You're confusing Elon Musk's statements with reality. A simpler explanation is that they can't sell it and be profitable.
I'm expecting a lot of promises and no delivery.
Heh, sick but fair burn on Musk. I basically said the same thing in my local group: Model Y SR was killed because of their struggle with profits on the 3 SR, not because the range is unacceptable.
I'm not talking about "battery swapping" (capability to replace whole battery pack in minutes) - something Tesla discontinued years ago. This is a dead end except for fleet of cars/trucks. They can replace battery modules with reasonable complexity and designed Model 3/Y packs to allow that (yes, not trivial like battery swap, but still well within standard maintenance procedure you can perform once in 10 years or so).
I was always amazed by the logic "why would Tesla do that? They can just make new cars." Of course they can. But that, from my personal prospective, makes the product I already own inferior to the one with upgrade options. So either Tesla do that or someone else will and Tesla will loose to this competitor. But I think Tesla is smarter than that and will choose to be a leader and provide some upgrade options, as it will make the product better. You can attempt to force people to buy new car when they just want to upgrade the battery and happy with the rest of the car, in that case you are not only going against the environment, but also against the market and what consumers want.
Regarding the "supply constrained" argument. Well, Tesla is ramping up capacity, so that means they will eventually be demand constrained, and I don't think we will have to want more than 5 years for that. Why would they want to wait for the last moment? You can promise something now (which you can practically implement), you can even be upfront and say "we need all the batteries for new cars for NOW", but we will eventually produce enough and allow existing owners to enjoy their cars for a very long time if they choose to. This will actually raise demand for Teslas NOW given that people will know they will be able to upgrade and retain their value even better.
Tesla? Being a leader on reasonable repair? I don't normally like to absurdly point out things like this, but we aren't talking about the same company. In practice, they're always against repair. When it comes down to it, the
actual total cost to owners will make module swapping effectively pointless. The industry as a whole doesn't really do in-place repair anymore: replacement with refurbished assemblies is cheaper, faster, and still allows for repair to actually occur (it's just that
your old assembly is refurbished and given/sold to
someone else). For this reason I can see Tesla offering refurbished packs, but not necessarily a guts swap on your own pack. This might not be the "good ol' days" of fixes at your local mechanic, but the fixes do still occur. In the refurbished units that are bought instead.

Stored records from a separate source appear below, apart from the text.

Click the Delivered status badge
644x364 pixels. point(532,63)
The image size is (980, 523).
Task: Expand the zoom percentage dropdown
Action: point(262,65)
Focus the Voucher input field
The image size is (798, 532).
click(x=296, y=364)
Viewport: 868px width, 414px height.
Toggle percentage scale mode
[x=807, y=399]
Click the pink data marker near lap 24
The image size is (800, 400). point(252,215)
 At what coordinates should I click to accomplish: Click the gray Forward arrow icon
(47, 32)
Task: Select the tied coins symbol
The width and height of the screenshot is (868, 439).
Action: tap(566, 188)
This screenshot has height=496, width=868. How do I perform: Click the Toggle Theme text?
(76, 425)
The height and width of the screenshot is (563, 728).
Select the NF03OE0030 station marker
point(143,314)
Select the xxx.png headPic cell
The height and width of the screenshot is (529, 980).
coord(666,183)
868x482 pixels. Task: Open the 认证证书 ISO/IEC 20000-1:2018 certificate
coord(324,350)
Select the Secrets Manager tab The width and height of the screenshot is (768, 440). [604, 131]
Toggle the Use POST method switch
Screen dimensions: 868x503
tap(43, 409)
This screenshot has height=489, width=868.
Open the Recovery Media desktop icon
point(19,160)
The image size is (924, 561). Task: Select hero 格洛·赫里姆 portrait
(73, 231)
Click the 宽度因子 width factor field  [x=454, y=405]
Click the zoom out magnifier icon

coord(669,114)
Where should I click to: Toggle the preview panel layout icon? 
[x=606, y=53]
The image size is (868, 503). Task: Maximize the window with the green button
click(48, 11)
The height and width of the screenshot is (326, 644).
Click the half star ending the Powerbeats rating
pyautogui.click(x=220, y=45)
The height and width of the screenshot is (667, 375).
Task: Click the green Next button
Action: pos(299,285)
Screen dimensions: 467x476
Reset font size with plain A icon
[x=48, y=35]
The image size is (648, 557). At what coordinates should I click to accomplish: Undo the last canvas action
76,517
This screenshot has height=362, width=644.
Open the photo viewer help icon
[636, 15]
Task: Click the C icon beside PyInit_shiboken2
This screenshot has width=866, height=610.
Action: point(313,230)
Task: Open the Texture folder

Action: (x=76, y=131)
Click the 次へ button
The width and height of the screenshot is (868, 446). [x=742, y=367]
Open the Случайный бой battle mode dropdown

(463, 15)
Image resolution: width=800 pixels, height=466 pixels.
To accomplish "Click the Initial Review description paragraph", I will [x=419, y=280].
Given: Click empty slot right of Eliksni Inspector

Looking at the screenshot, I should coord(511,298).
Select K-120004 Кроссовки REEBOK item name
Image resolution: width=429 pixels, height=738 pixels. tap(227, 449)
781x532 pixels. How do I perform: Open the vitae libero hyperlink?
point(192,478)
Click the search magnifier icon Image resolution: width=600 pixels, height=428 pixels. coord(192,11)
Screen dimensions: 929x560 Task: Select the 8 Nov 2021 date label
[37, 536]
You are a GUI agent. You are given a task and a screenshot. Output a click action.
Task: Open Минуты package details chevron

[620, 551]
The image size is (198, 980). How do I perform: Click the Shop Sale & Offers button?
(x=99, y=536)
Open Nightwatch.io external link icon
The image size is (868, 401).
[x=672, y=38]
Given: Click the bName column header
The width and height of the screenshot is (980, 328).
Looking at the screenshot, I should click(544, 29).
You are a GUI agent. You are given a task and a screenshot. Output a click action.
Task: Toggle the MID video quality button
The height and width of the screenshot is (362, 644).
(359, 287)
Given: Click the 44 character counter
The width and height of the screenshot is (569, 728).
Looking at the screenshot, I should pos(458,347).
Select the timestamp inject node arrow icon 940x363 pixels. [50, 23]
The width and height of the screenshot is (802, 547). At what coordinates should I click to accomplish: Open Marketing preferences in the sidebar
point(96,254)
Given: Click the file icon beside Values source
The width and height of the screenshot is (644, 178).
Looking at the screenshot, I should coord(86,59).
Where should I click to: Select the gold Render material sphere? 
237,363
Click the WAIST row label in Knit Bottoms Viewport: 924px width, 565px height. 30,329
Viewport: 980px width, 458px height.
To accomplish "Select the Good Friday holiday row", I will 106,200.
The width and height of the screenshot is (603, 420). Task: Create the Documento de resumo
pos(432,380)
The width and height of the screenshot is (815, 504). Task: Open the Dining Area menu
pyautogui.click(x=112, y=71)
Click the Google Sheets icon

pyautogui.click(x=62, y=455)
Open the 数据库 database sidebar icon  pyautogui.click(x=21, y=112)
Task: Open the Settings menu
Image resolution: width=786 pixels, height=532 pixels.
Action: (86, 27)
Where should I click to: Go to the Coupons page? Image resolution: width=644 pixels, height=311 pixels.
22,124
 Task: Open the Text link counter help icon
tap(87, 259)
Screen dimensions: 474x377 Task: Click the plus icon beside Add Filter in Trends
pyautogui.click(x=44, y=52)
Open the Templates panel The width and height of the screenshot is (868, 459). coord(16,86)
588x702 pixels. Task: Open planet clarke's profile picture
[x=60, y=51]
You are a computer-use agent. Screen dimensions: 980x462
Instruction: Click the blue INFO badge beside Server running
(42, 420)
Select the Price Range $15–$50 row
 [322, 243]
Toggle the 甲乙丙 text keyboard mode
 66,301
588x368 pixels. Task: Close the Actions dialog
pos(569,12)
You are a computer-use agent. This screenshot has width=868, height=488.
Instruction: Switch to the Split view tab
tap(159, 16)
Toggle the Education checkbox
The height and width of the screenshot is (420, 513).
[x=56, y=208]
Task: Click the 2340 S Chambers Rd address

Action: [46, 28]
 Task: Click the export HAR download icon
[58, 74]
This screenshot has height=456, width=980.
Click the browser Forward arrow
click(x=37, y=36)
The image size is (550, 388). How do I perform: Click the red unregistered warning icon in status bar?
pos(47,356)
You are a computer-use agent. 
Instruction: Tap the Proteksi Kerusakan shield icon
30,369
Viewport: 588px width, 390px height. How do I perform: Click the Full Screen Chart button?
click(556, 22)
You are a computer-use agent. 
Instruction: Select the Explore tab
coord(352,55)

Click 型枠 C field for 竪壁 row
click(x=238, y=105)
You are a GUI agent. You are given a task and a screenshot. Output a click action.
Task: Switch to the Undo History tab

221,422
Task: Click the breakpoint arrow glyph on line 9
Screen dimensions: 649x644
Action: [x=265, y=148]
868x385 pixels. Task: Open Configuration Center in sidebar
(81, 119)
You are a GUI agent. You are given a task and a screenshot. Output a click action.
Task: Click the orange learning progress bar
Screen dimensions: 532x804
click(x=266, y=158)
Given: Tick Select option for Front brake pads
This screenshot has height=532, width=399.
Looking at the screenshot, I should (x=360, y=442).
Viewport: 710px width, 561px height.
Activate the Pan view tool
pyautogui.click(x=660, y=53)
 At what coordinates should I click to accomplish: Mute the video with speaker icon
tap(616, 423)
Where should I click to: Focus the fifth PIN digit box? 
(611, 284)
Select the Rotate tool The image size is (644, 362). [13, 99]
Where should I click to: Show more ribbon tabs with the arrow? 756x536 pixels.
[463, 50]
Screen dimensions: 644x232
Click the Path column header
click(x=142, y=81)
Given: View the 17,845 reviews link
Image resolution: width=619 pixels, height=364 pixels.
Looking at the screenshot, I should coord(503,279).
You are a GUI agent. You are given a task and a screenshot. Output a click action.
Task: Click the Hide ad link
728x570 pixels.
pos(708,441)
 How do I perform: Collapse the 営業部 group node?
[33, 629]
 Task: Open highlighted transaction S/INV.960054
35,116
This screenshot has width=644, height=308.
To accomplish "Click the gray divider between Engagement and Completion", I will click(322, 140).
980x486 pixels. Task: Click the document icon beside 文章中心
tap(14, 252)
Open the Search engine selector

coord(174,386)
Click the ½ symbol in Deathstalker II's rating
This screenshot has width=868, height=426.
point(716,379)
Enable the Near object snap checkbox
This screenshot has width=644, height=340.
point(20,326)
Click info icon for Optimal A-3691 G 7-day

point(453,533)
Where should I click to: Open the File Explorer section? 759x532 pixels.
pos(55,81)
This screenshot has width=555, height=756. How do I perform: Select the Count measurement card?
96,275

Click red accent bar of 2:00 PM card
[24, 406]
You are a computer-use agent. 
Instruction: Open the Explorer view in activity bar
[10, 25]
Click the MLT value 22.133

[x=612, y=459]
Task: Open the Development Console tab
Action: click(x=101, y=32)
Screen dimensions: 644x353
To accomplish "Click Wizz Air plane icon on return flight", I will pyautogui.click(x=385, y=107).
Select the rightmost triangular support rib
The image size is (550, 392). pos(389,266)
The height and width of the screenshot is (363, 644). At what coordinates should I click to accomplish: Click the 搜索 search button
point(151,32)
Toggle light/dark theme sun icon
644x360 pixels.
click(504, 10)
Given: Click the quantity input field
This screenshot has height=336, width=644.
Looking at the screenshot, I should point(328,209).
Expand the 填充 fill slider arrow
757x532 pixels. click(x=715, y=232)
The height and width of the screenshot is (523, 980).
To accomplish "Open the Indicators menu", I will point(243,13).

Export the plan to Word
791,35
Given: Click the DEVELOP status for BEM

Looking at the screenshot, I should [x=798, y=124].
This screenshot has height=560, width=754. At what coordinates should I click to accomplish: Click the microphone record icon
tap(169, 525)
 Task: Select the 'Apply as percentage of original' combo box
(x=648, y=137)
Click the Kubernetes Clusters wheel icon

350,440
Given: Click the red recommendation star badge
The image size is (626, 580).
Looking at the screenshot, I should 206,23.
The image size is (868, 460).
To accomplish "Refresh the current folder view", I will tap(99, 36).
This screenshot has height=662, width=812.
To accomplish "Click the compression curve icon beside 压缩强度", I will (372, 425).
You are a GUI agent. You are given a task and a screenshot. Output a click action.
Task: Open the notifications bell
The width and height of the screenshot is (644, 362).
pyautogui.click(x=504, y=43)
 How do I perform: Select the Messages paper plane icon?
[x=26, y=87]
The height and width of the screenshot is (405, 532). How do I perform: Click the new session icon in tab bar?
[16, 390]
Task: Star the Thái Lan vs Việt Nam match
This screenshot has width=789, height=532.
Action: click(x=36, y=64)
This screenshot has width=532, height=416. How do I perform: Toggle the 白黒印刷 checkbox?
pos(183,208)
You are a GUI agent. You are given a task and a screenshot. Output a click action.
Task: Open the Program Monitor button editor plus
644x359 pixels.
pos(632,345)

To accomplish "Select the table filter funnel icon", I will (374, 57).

Tesla is ramping up capacity because they
must to accomplish their long-term goals (and no doubt, more details about this ramp-up will be part of battery day). Tesla isn't just the consumer vehicles they have now: publicly coming up, you've got Semi (huge capacity per vehicle), Cybertruck (relatively large capacity per vehicle, but also a mass consumer market target),
more home supply (e.g. Powerwall),
way more grid installations (e.g. Megapacks,
huge amount of battery storage), and this list will only grow.
It looks like they will be constrained on battery supply for even a decade more despite trying to build out so much of their own manufacturing capacity. They have
so many plans to use all that supply, only a
small fraction of which are being built today.
This is the type of thing battery day should really be clearing up, and it probably will to some extent.